Copy the rail transport in Croatia text word for word, everything from "Railroads that connected" down to "service in 1873.".

### Given passage
********************
Rail transport in Croatia has existed since the 19th century. Since the country's independence in the early 1990s, the state-owned Croatian Railways (Hrvatske željeznice, HŽ) has maintained the tracks and the rolling stock. This company was since split into HŽ Passenger Transport, HŽ Infrastructure and HŽ Cargo.

==History==

The first railway section on the territory of today's Republic of Croatia, then part of the Austrian Empire and Austria-Hungary, was built in 1860 in Međimurje: the railway line from Nagykanizsa in Hungary via Čakovec and Kotoriba continued to Pragerski in Slovenia. Although only a small part of the railway passed through Croatian territory (Međimurje was part of Croatia at the time the railway was built, but in January 1861 it was annexed to Hungary by the decision of Vienna) was built only 35 years after the first European railway, which was established in 1825 between the towns of Stockton and Darlington in England.

Railroads that connected Rijeka, the most important port in Croatia, with Trieste (and further with Vienna), and with Zagreb (and further with Budapest) were put into service in 1873.

Between World War I and the breakup of Yugoslavia, the railways in Croatia were operated by the state-owned Yugoslav Railways (JŽ).

Croatian Railways was founded in 1990 from the former Yugoslav Railways Zagreb Division, in the process of Croatia's secession from Yugoslavia. Its vehicle fleet was initially the one it inherited at the time of the breakup of Yugoslavia.
********************
### Provided data
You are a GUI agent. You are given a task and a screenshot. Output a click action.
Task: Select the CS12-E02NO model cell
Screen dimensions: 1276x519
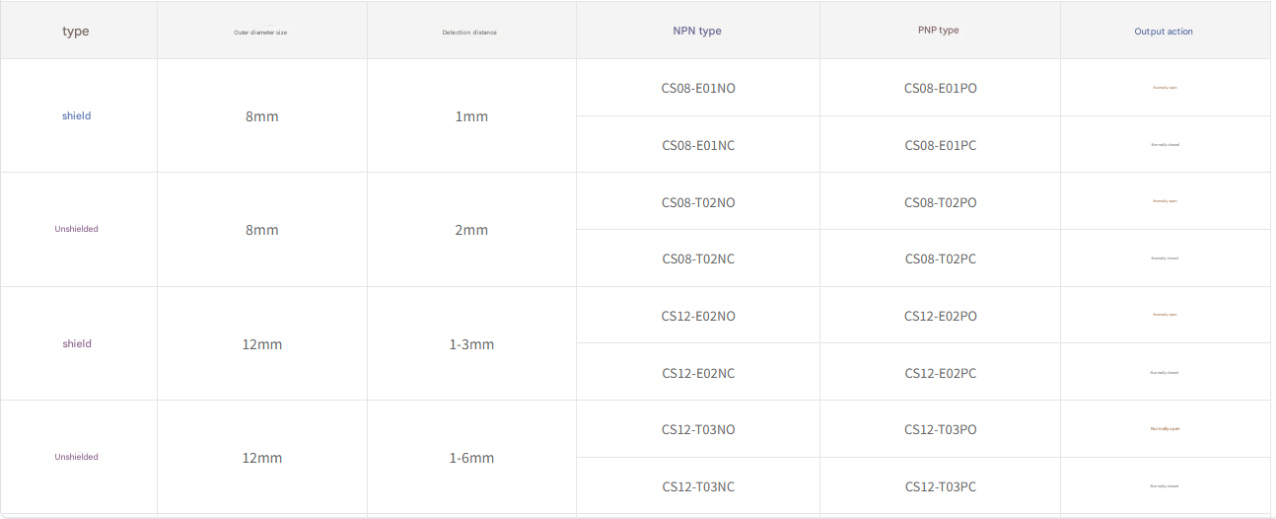(x=698, y=316)
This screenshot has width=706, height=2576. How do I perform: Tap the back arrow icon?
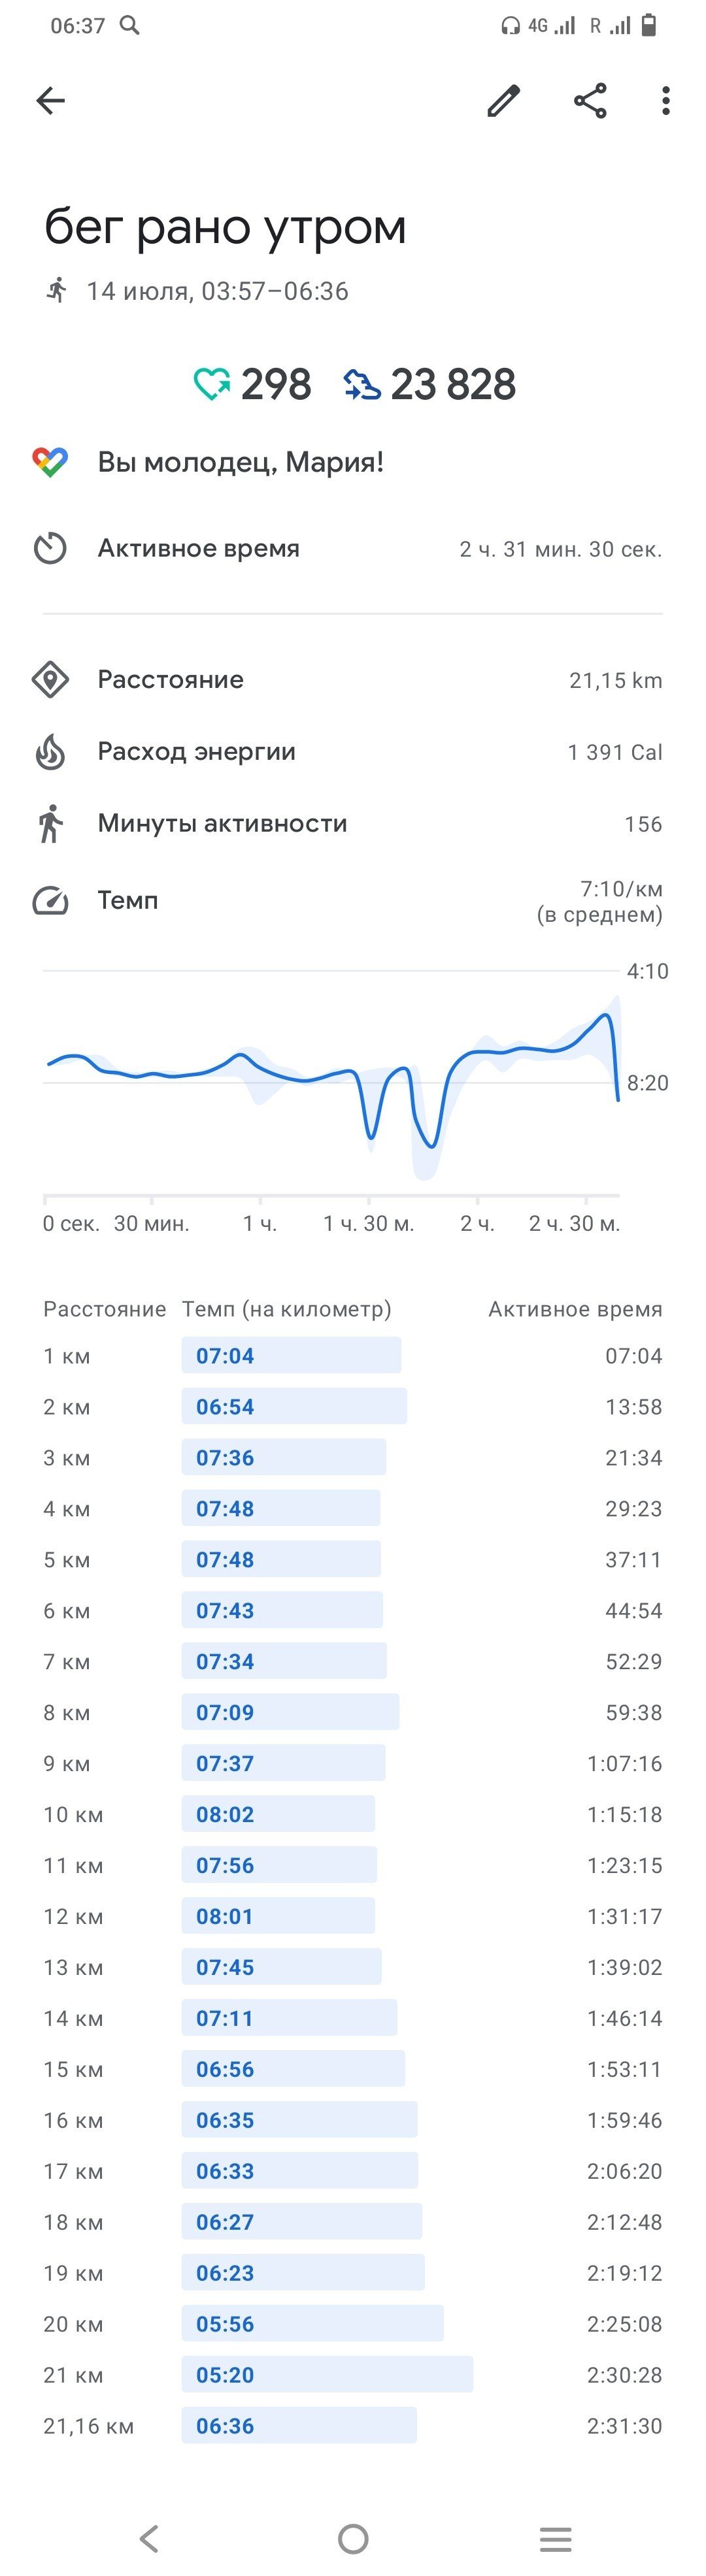50,100
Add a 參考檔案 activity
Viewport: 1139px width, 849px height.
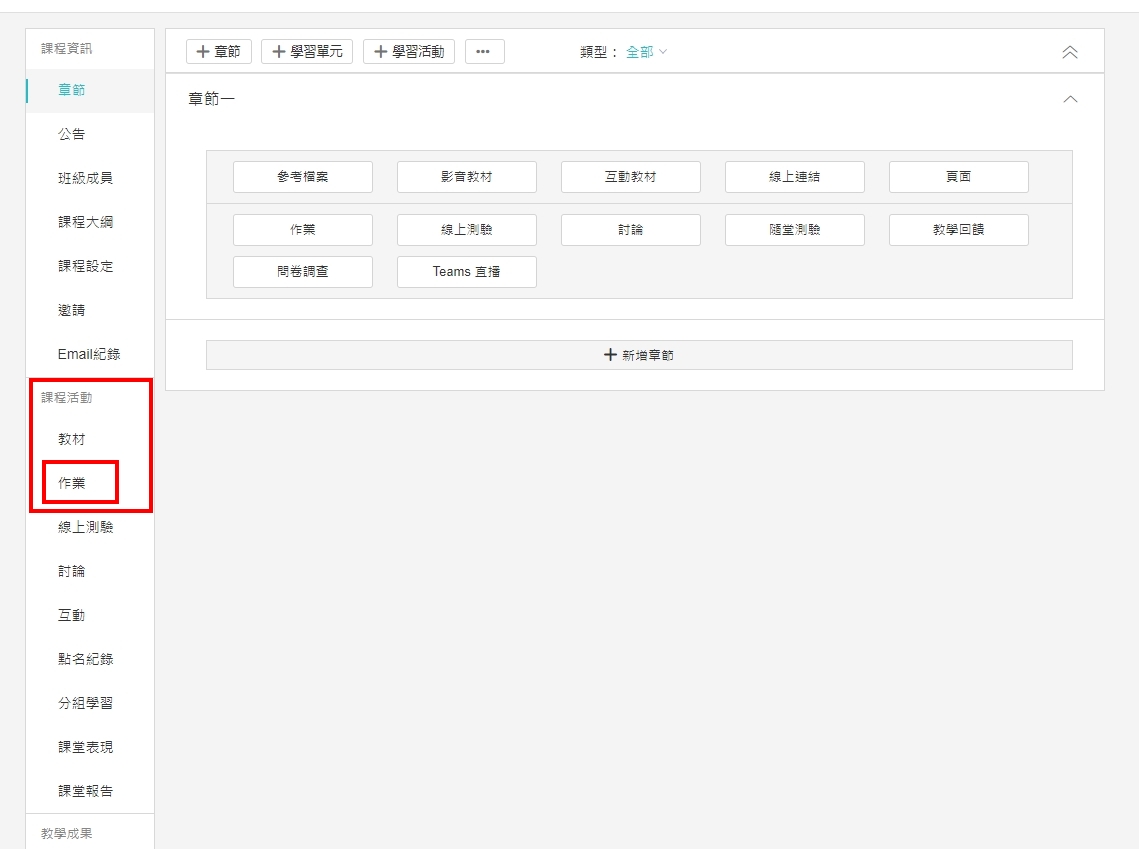303,177
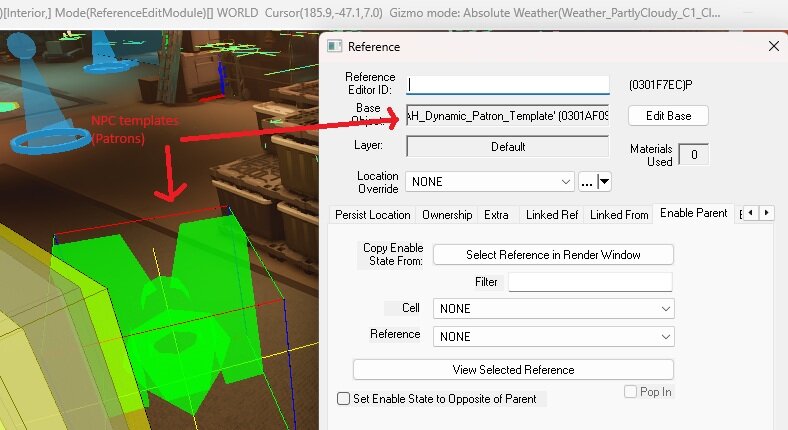Go to the Linked Ref tab
The height and width of the screenshot is (430, 788).
[x=552, y=215]
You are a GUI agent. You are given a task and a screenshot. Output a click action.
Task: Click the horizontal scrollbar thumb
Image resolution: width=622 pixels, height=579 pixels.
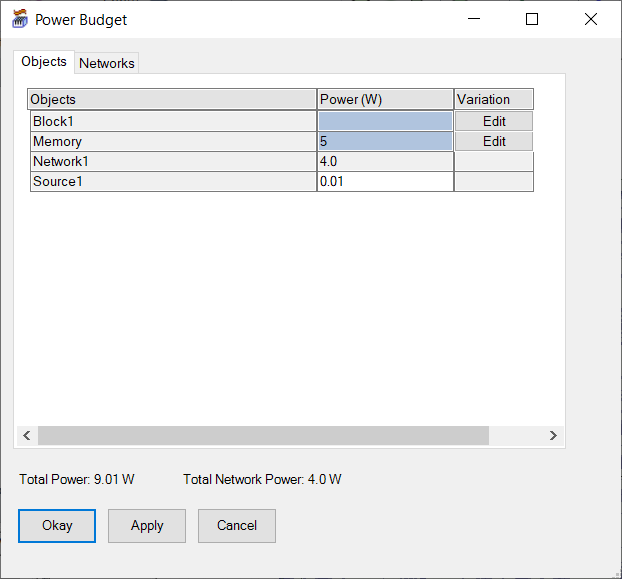click(262, 436)
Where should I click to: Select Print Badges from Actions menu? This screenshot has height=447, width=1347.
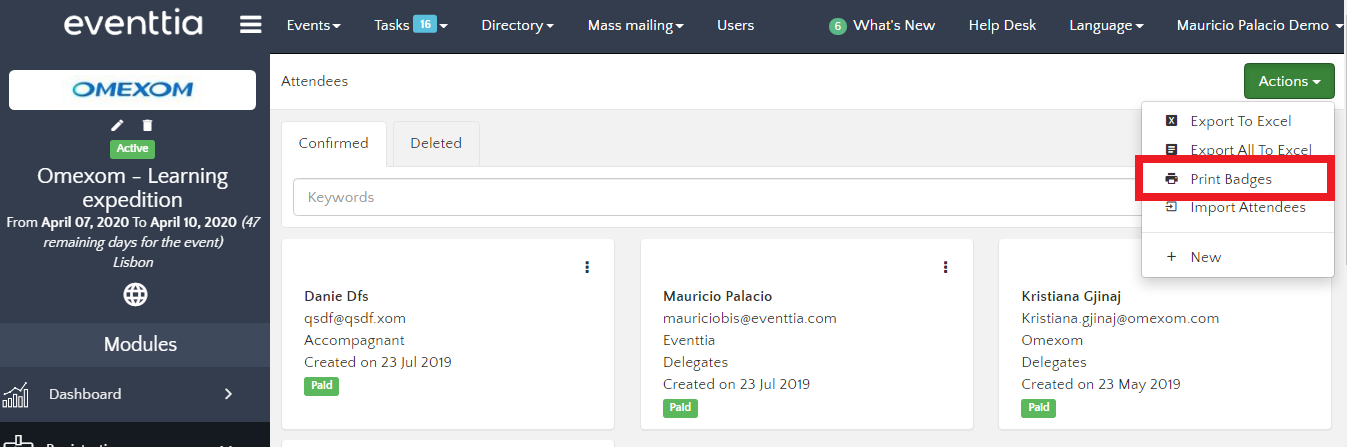click(1230, 179)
********************
### Answer space
Railroads that connected Rijeka, the most important port in Croatia, with Trieste (and further with Vienna), and with Zagreb (and further with Budapest) were put into service in 1873.